### Consegna scritta 1
Secondo il brano selezionato, che cosa rappresenta spesso il punto di ingresso sul web?

Sia perchè sono contesti digitali diversi da quelli della vita reale (che poi sarebbe il vero significato di online), sia perchè sempre più persone li stanno usando.

Ma quindi il mio sito web?

Abbiamo detto che ci sono i social media come Facebook e LinkedIn. E quindi è tutto qua? Lascio perdere il mio sito e mi faccio una pagina lì sopra?

Il mio business decollerà di sicuro! Ci sono miliardi di utenti su Facebook. Giusto?

Sbagliato!

Primo punto: una goccia nel mare

Primo, appunto perchè ci sono miliardi di utenti (e milioni di pagine), creare una pagina su Facebook è semplicemente una goccia nel mare. Non basta crearla per fare in modo che i tuoi potenziali clienti la vedano.

Va definita una strategia! Perchè i miei potenziali clienti dovrebbero essere interessati a quello che racconto sulla mia pagina?

Come li raggiungo questi potenziali clienti e, soprattutto, una volta che li ho raggiunti, come li convinco a passare da distratti lettori di una delle tante pagine di Facebook a miei clienti? (e questa domanda è proprio il succo del funnel, di cui ti sto per parlare).

Vista così, avere un sito web che non conosce nessuno non è molto diverso dall’avere una pagina che non conosce nessuno su un sito frequentatissimo.

Secondo punto: non stiamo facendo i conti con l’oste

Secondo, il web, nel suo insieme, è frequentatissimo. Ed i motori di ricerca sono spesso il punto di ingresso sul web. Quindi, in realtà un sito web, grazie al fatto che esiste Google (e simili) ha ancora senso.

### Consegna scritta 2
Nell'elenco, comincia dalla riga che contiene "At what coordinates should I click to accomplish: Pick the Med" e fermati dopo quella che contiene "pyautogui.click(x=684, y=530)". Riscrivi soltanto queste righe rinominando "box" in "tile" e lasciando invariato tutto il resto.

### Estratto dati
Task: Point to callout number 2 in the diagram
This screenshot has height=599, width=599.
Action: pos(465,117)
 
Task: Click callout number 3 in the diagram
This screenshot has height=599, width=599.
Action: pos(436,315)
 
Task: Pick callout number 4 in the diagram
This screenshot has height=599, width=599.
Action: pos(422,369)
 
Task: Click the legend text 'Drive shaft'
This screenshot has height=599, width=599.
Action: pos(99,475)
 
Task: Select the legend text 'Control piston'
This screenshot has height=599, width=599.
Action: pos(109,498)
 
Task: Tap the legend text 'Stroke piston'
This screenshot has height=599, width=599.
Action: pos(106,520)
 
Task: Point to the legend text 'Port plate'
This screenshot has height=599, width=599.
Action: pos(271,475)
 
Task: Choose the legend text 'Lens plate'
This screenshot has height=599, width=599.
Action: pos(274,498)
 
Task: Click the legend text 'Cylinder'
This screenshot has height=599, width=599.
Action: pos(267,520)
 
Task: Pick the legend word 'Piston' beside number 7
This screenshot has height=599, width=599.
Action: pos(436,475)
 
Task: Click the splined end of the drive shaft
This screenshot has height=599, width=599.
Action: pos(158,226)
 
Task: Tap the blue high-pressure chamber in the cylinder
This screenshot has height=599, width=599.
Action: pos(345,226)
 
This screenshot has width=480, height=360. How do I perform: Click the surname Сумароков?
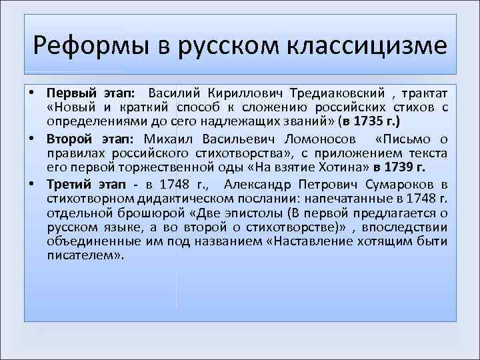pos(406,185)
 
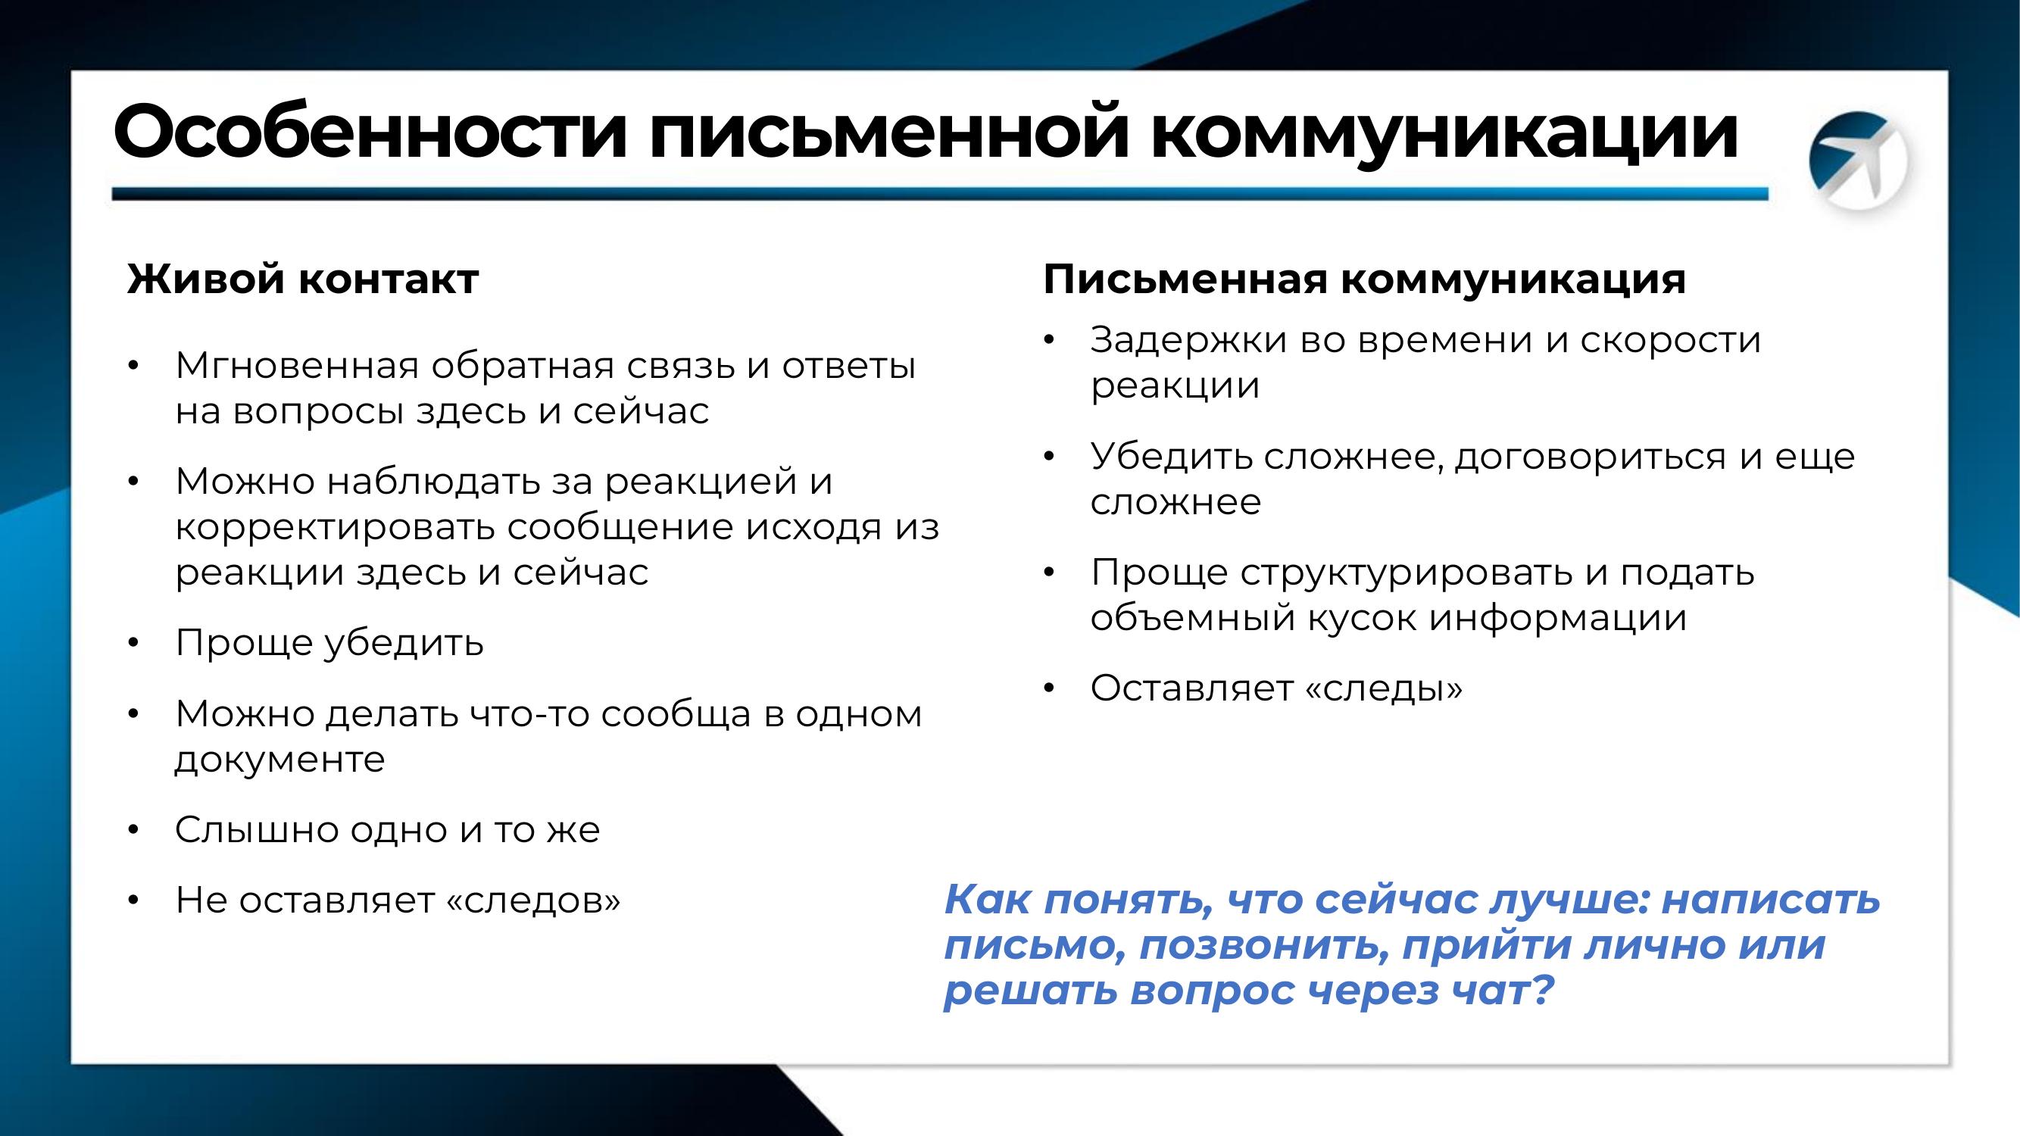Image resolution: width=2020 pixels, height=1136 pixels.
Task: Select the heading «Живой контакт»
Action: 303,279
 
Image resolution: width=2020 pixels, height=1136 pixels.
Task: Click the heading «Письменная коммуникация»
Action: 1364,279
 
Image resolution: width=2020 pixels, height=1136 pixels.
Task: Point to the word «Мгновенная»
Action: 297,365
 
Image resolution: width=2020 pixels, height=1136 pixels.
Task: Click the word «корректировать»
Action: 335,528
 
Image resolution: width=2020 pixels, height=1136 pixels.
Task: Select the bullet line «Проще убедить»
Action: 329,644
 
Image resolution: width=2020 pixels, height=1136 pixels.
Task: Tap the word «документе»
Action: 280,760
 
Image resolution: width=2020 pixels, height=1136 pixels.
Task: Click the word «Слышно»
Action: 257,829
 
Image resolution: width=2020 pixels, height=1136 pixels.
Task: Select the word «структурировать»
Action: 1406,574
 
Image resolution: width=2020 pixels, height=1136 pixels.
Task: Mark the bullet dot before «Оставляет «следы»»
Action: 1049,688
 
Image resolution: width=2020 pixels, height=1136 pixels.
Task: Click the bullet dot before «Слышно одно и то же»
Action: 133,830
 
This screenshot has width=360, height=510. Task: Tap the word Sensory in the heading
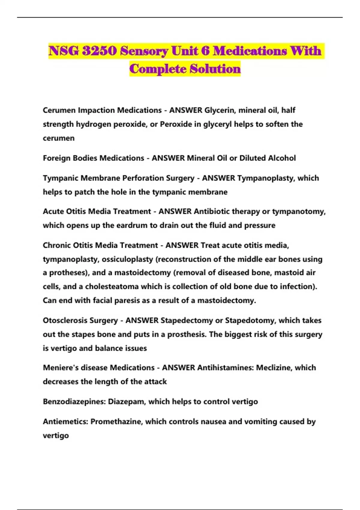point(144,51)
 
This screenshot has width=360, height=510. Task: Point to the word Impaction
point(97,110)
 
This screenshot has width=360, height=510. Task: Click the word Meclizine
point(273,368)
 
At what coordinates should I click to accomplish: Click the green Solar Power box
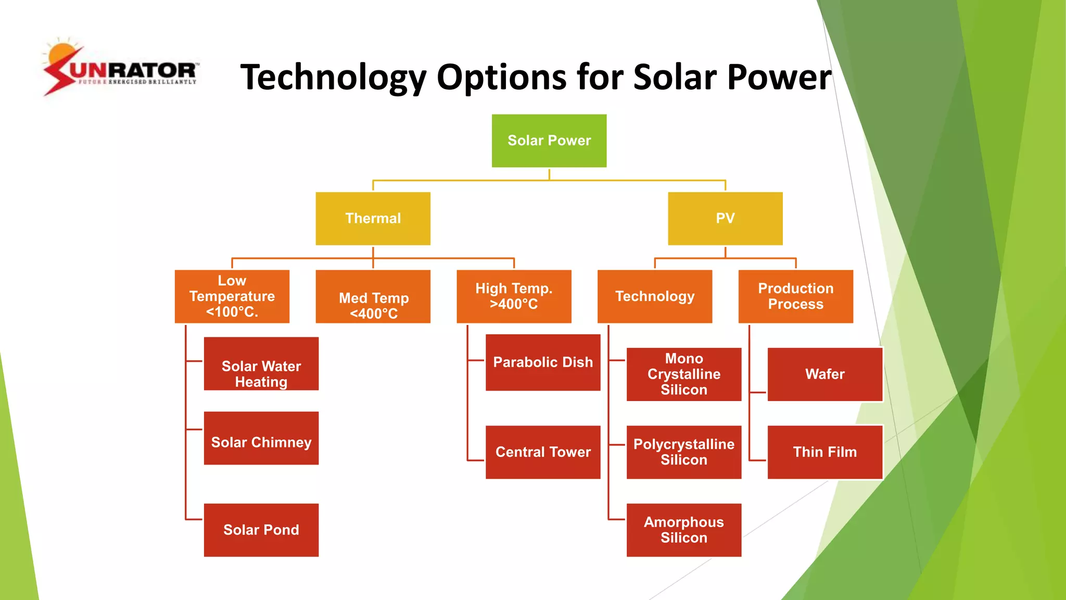pyautogui.click(x=549, y=141)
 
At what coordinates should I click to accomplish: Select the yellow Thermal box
pyautogui.click(x=373, y=218)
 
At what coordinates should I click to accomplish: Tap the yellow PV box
pyautogui.click(x=725, y=218)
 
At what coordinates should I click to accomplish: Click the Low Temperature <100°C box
pyautogui.click(x=232, y=296)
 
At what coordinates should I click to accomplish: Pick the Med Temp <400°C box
pyautogui.click(x=373, y=296)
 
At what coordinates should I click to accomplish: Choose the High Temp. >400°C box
pyautogui.click(x=514, y=296)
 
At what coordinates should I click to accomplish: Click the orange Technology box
pyautogui.click(x=655, y=296)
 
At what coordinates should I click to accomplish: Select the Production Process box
pyautogui.click(x=795, y=296)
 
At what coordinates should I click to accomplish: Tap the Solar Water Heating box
pyautogui.click(x=261, y=364)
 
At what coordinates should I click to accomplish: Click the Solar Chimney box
pyautogui.click(x=261, y=438)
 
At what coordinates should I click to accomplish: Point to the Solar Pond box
pyautogui.click(x=261, y=530)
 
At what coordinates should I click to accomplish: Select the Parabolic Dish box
pyautogui.click(x=543, y=362)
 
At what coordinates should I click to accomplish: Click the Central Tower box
pyautogui.click(x=543, y=452)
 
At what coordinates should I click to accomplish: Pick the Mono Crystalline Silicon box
pyautogui.click(x=684, y=374)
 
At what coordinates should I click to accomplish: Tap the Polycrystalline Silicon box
pyautogui.click(x=684, y=452)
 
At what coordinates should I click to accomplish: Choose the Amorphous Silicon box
pyautogui.click(x=684, y=530)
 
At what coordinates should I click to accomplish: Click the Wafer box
pyautogui.click(x=825, y=374)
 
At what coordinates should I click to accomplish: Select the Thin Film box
pyautogui.click(x=825, y=452)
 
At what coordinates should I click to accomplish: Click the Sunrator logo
pyautogui.click(x=120, y=68)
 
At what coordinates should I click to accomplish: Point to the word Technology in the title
pyautogui.click(x=333, y=78)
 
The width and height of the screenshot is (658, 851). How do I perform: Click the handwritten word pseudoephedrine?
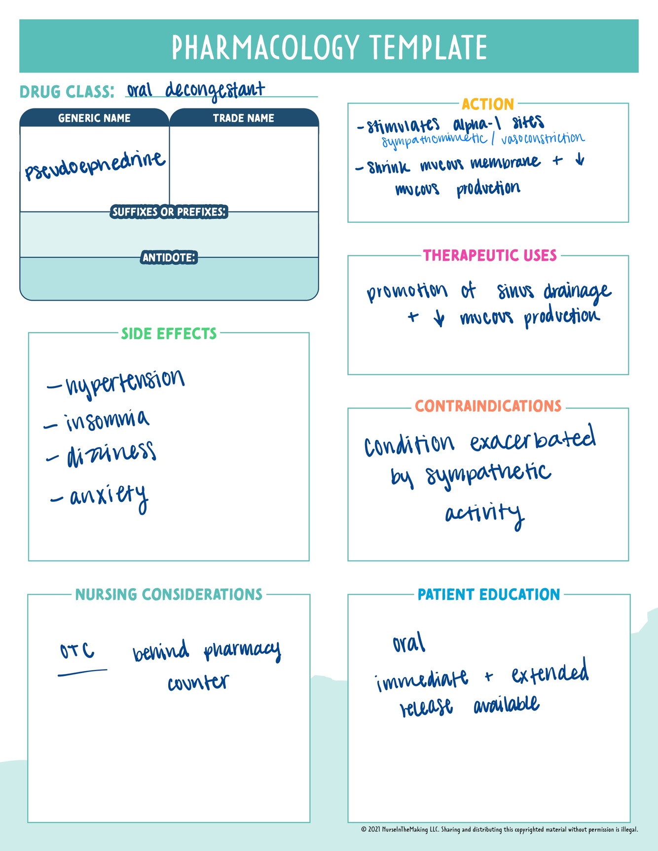pos(95,166)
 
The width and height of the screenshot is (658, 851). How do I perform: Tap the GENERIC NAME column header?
pos(94,118)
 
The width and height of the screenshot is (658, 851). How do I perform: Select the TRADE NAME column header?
pos(244,118)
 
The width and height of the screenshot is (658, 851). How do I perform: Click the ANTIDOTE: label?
pos(169,257)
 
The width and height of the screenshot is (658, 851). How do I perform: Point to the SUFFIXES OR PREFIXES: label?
pos(169,212)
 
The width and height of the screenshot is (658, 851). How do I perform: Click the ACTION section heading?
pos(488,104)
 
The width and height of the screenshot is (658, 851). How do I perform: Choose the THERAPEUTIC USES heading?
pos(490,255)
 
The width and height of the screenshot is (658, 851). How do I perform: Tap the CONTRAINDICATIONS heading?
pos(488,406)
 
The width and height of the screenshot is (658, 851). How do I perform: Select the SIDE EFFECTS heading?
pos(169,334)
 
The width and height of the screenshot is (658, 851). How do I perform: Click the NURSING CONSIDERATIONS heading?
pos(169,594)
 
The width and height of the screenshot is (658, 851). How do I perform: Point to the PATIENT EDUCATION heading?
pos(489,595)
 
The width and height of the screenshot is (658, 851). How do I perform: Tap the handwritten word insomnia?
pos(107,420)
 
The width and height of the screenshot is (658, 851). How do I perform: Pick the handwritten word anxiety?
pos(109,496)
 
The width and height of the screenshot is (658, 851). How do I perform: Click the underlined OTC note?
pos(77,651)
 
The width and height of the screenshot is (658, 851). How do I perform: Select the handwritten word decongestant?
pos(215,90)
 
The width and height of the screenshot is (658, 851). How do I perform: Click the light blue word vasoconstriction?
pos(543,139)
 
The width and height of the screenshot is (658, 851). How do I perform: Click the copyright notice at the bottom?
pos(499,829)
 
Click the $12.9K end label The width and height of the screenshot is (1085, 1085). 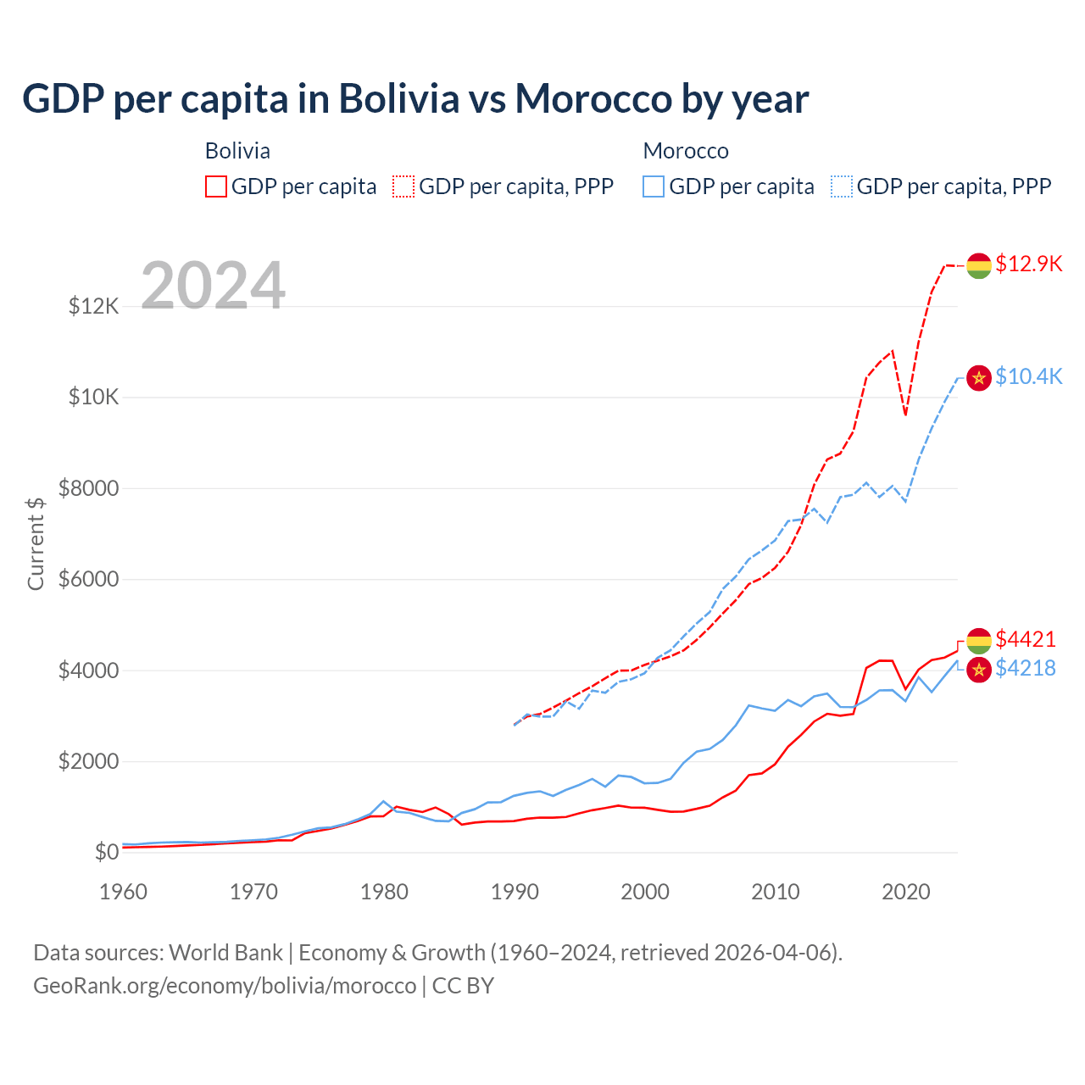point(1028,264)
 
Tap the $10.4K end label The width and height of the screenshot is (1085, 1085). point(1028,376)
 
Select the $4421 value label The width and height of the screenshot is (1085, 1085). point(1026,639)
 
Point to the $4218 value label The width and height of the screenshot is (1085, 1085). point(1026,668)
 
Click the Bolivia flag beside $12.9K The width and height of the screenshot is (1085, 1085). point(979,265)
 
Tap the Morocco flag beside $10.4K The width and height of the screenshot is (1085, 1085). point(979,378)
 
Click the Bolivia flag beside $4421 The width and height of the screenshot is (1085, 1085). point(979,641)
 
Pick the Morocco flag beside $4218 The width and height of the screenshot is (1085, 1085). point(979,670)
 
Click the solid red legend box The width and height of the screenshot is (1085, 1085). point(216,186)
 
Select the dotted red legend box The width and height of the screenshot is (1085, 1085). point(404,186)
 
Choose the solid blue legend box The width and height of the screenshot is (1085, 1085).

### Soluzione scritta 1
I motori di ricerca.

### Soluzione scritta 2
At what coordinates should I click to accomplish: Pick the Med Temp <400°C tile
pyautogui.click(x=373, y=296)
 
At what coordinates should I click to accomplish: Choose the High Temp. >400°C tile
pyautogui.click(x=514, y=296)
 
At what coordinates should I click to accomplish: Click the orange Technology tile
pyautogui.click(x=655, y=296)
 
At what coordinates should I click to accomplish: Select the Production Process tile
pyautogui.click(x=795, y=296)
 
At what coordinates should I click to accomplish: Tap the Solar Water Heating tile
pyautogui.click(x=261, y=364)
 
At what coordinates should I click to accomplish: Click the Solar Chimney tile
pyautogui.click(x=261, y=438)
 
At what coordinates should I click to accomplish: Point to the Solar Pond tile
pyautogui.click(x=261, y=530)
 
At what coordinates should I click to accomplish: Select the Parabolic Dish tile
pyautogui.click(x=543, y=362)
 
At what coordinates should I click to accomplish: Click the Central Tower tile
pyautogui.click(x=543, y=452)
 
At what coordinates should I click to accomplish: Pick the Mono Crystalline Silicon tile
pyautogui.click(x=684, y=374)
 
At what coordinates should I click to accomplish: Tap the Polycrystalline Silicon tile
pyautogui.click(x=684, y=452)
 
At what coordinates should I click to accomplish: Choose the Amorphous Silicon tile
pyautogui.click(x=684, y=530)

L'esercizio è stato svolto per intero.